In those days there was no quick Internet link, no accessing the Flyers web page or the Philly papers for news. You simply had to wait for the news to come on the TV. Fourteen-year-old boys tend not to think the worst will happen to their sports heroes, and so with a naïve hope I waited and watched. Reports were slow, and ultimately it was announced that Lindbergh was brain dead. He was kept alive long enough for his father to arrive from Sweden a few days later. His life support was then shut off, his organs were donated, and he was gone forever. Hard as it was, the hockey world --- and my 14-year-old world --- had to move on.
Bill Meltzer and Thomas Tynander teamed up to write PELLE LINDBERGH: Behind the White Mask. In Sweden, Lindbergh's home country, the book was a bestseller. The English translation is here now, and it provides incredible insight into his youth, his dream of playing in the NHL, his passion for speed, and the devastating effect his fatal accident had on everyone around him.
Meltzer and Tynander show us a young Göran Per-Eric "Pelle" Lindbergh growing up as an active and hockey-obsessed boy in Sweden. His gifts were recognizable early on, though he lacked the drive in practices to push himself. Despite his disinterest in practice, Lindbergh excelled in games and ultimately secured a spot on the Swedish National Team. While this was an enormous success, Lindbergh wanted something more: playing in America’s National Hockey League, which became a reality in 1979 when Philadelphia drafted him to play for the Flyers. This was a dream come true for Lindbergh since, as a boy, he idolized famed Philadelphia goaltender Bernie Parent, who became his friend and mentor. But their friendship went beyond the ice, and Lindbergh often called the aptly-named Parent his “father” in America.

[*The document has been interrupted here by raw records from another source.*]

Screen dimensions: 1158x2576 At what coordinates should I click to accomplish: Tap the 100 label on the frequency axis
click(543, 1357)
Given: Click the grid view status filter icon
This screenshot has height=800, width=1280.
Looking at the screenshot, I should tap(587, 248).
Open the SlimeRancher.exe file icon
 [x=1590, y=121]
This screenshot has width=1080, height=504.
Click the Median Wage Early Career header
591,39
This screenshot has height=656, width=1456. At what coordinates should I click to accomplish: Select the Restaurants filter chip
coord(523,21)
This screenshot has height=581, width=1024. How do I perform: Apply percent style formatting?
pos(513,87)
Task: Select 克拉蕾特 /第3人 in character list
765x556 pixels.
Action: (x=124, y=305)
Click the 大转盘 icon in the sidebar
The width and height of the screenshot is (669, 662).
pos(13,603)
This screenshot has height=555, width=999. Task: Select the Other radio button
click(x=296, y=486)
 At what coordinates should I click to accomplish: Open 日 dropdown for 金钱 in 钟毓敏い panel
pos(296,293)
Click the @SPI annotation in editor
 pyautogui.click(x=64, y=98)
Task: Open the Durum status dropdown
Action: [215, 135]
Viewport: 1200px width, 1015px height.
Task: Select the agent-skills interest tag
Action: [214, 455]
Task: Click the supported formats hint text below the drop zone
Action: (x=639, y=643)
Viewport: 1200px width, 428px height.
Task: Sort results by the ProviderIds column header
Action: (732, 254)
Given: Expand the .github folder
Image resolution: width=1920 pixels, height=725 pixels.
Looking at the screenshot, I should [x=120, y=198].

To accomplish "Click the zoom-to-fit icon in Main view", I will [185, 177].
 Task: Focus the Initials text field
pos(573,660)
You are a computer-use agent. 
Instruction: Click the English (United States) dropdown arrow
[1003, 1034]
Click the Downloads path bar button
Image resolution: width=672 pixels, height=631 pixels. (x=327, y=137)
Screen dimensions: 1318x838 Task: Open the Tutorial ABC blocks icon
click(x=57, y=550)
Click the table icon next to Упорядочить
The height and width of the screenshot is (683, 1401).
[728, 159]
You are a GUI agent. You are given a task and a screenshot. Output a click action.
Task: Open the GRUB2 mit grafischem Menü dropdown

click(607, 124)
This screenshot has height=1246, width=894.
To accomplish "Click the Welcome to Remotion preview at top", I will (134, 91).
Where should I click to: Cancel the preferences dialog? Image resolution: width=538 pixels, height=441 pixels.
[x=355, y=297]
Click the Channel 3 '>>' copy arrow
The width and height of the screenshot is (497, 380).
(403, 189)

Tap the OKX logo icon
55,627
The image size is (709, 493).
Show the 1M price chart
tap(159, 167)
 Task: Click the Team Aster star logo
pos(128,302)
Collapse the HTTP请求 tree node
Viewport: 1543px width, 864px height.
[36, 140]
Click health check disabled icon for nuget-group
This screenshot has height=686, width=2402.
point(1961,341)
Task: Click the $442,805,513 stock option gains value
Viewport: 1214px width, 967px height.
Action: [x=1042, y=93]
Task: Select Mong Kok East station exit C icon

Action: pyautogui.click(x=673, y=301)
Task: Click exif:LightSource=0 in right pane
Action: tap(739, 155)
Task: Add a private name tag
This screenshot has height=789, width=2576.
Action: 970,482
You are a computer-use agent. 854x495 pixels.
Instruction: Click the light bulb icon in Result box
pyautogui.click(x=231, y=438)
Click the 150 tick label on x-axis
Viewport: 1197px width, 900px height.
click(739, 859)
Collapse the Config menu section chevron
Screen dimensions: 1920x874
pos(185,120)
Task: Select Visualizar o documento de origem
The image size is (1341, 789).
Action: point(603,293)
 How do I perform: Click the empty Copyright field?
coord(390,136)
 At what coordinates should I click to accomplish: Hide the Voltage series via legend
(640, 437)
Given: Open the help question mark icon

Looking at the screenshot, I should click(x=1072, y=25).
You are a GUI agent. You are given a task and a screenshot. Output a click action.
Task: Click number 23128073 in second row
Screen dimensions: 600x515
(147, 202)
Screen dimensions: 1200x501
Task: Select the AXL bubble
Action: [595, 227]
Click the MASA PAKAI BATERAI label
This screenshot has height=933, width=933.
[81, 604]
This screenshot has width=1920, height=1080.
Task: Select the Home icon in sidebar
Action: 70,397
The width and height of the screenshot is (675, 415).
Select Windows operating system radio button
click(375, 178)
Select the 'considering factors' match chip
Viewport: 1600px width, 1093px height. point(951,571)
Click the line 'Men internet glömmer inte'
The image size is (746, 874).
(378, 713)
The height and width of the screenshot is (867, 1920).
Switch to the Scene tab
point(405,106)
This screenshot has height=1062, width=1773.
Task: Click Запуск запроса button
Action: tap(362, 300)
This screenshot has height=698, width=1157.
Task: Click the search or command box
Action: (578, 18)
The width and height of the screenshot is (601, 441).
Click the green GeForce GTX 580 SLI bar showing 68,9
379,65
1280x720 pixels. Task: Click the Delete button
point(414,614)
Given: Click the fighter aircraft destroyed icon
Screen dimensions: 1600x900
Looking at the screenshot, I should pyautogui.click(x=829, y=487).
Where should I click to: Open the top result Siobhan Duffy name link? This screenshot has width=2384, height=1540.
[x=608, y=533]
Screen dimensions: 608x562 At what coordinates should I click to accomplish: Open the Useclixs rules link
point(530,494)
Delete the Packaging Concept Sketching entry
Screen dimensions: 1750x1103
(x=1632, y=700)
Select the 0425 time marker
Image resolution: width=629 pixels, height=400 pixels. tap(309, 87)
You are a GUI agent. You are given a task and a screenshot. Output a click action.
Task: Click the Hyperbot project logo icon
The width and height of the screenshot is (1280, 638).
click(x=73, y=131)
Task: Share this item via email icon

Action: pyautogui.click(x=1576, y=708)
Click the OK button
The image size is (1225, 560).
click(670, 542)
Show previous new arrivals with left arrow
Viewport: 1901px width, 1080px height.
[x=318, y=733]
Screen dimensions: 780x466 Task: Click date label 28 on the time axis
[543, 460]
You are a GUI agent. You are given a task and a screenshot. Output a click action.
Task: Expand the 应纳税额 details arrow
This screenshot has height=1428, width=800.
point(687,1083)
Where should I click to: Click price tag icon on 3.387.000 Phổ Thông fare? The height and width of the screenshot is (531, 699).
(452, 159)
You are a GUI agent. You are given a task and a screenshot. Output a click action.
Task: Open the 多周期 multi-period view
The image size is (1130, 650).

The following year, Lindbergh earned himself a spot on the Swedish Olympic hockey team, playing at Lake Placid. He was disappointed to come away with only a Bronze from the Games, but he took great pride in knowing that his was the only team that the U.S. "Miracle On Ice" squad did not defeat (they tied 2-2). Later in life, Lindbergh and Jim Craig, goaltender for the 1980 U.S. team, would become friends, joking with each other about that game. Do you recall that iconic image of Craig with the American flag draped over his shoulders as he looked for his father in the stands? It should tell you all you need to know about Lindbergh that Craig gave him that flag as a gift.
Throughout PELLE LINDBERGH, what becomes abundantly clear is that, despite his own personal drives and passions to succeed and play in the NHL (specifically dreaming of playing for the Flyers), Lindbergh was a genuine and giving person not prone to brushing off his fans or his friends. He volunteered his time and money to hockey camps in Sweden, held up team buses to sign autographs, and was an easy-going friend and teammate who enjoyed a good laugh, even at his own expense. It easily could be said that Lindbergh simply loved life.
Still, for the beauty with which Lindbergh pursued his life, there is to be found immense sadness and even anger at the unfortunate and preventable manner of his death. After a long night out with teammates, Lindbergh, who had been drinking, slammed his turbo-charged Porche into a wall. It was a rare thing for Lindbergh to drink, and even rarer for him to get behind the wheel afterwards. No one will ever know why he did what he did that night. Couple his impairment with his dangerous speeds --- he was routinely stopped for speeding, and people were scared to drive with him --- and it seems it was only a matter of time before this incredible talent would be laid to waste.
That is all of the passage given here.